Surfactant proteins A and B (SP-A, SP-B) contribute to the metabolism and surface tension reducing properties of pulmonary surfactant phospholipids and are critical for lung function after birth. We have previously demonstrated regulation of SP-A and SP-B expression in the NCI H441, human pulmonary adenocarcinoma cell line. Dexamethasone (dex, 50nM, 24 hrs) inhibited basal expression of SP-A and markedly induced SP-B expression; while tumor necrosis factor alpha (TNF-α) and 12-0-phorbol-13-acetate (TPA) inhibited expression of both SP-A and SP-B mRNA in the H441 cell line.

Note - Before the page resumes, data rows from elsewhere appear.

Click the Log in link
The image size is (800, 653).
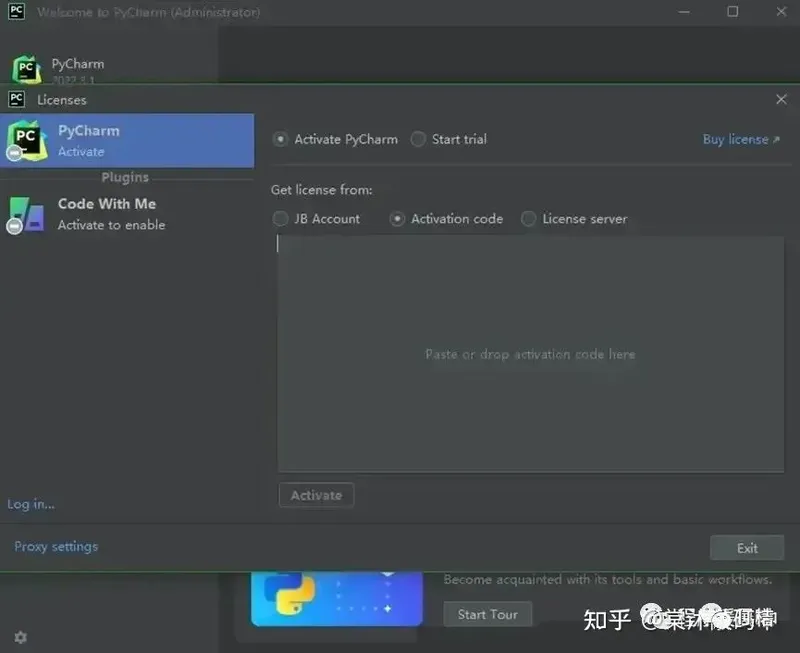[x=31, y=504]
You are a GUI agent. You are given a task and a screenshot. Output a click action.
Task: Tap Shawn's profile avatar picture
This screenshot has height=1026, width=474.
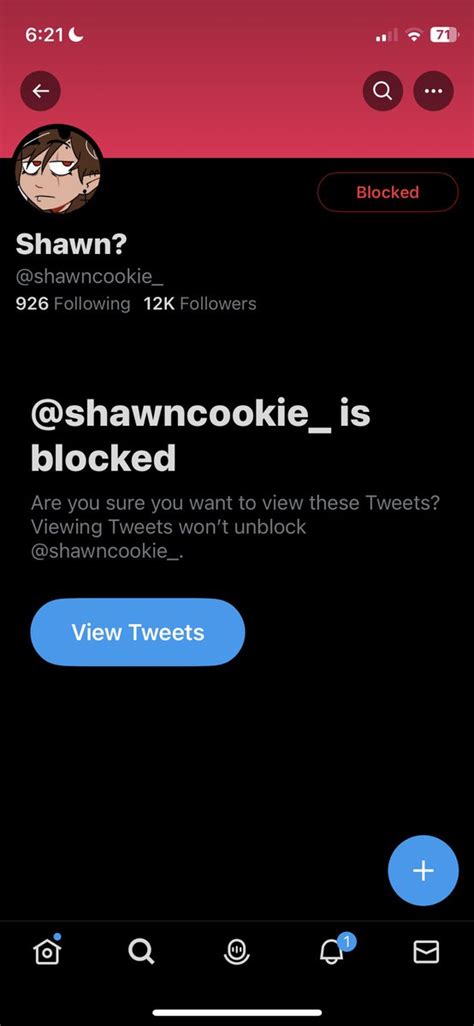coord(58,168)
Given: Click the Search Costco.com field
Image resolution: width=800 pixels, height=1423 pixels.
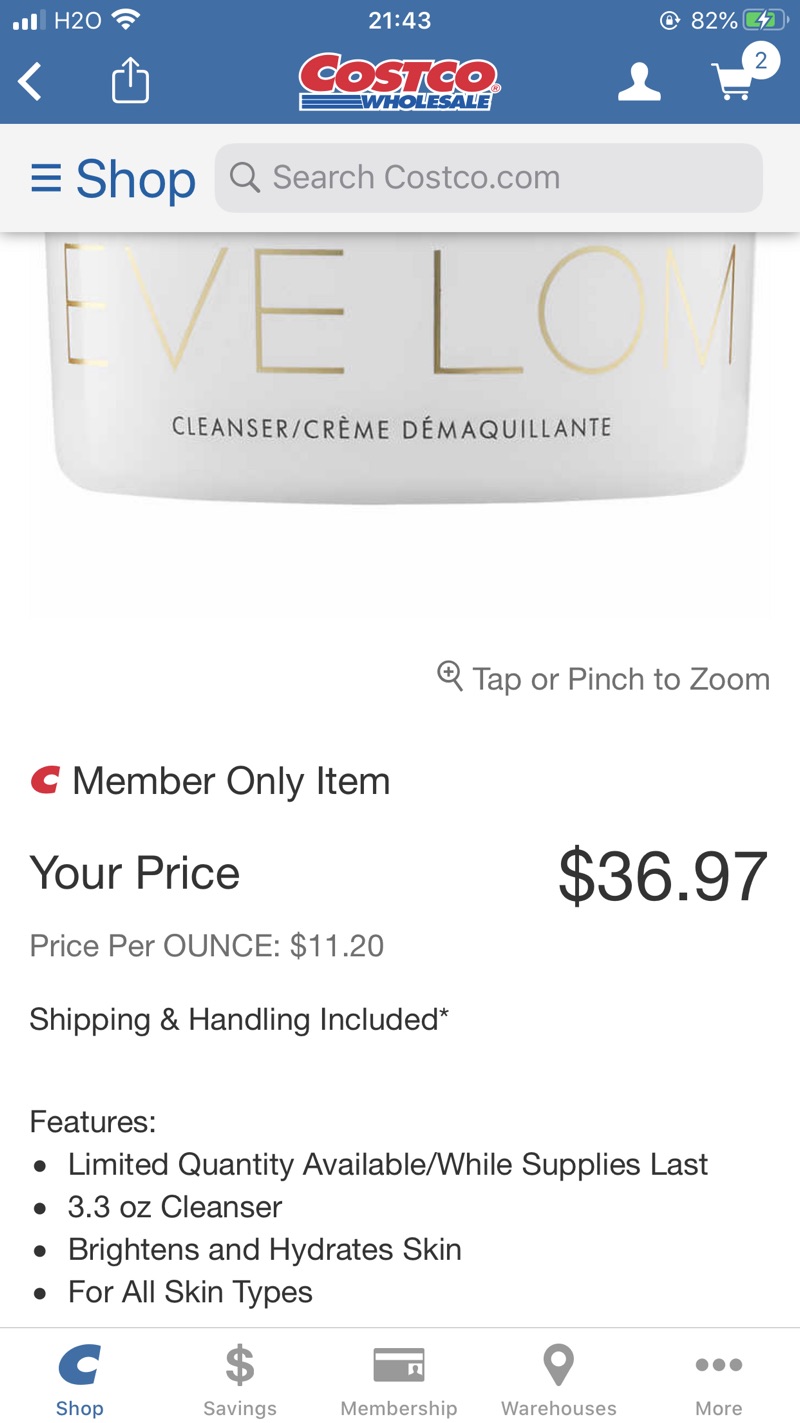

Regulation of these surfactant proteins by dexamethasone, TPA and TNF-α was, at least in part, due to altered mRNA stability.

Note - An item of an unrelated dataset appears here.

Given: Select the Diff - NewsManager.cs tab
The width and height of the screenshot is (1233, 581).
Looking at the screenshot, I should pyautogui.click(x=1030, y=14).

In order to determine transduction mechanisms by which TPA and TNF-α regulate the surfactant proteins, H441 cells were treated with pentoxifylline(PTX, 100μg/ml) or PDTC (100μM) 2 hrs prior to treatment with TPA or TNF-α. PTX inhibits TNF-α synthesis and cellular activity. PDTC chelates heavy metals and is an antioxidant. PDTC has been utilized as a specific inhibitor of the nuclear transcription factor, NFκB, which mediates effects of TNF-α. Cells to be assayed for SP-B mRNA were pretreated with dex 24 hours prior to PTX/PDTC. PTX, blocked the TNF-α mediated inhibition of SP-A and SP-B mRNA by approximately 80% and did not affect regulation by dex or by TPA. PDTC decreased expression of both SP-A and SP-B mRNA by approximately 75%, with or without pretreatment with dex. PDTC did not inhibit TPA or TNF-α mediated regulation of SP-A and SP-B mRNA. As an internal control, expression of βactin mRNA was not altered by any of the agents tested. These preliminary data support the hypotheses: 1) that PTX effectively blocks effects of TNF-α on pulmonary cells, 2) that inhibition of surfactant proteins by TPA is not mediated by induction of TNF-α and 3) that the expression level of SP-A and SP-B mRNA is dependent on the oxidative status of the H441 cells. Supported by NIH Clinical Investigator Award, 5 K08 HL03318-02.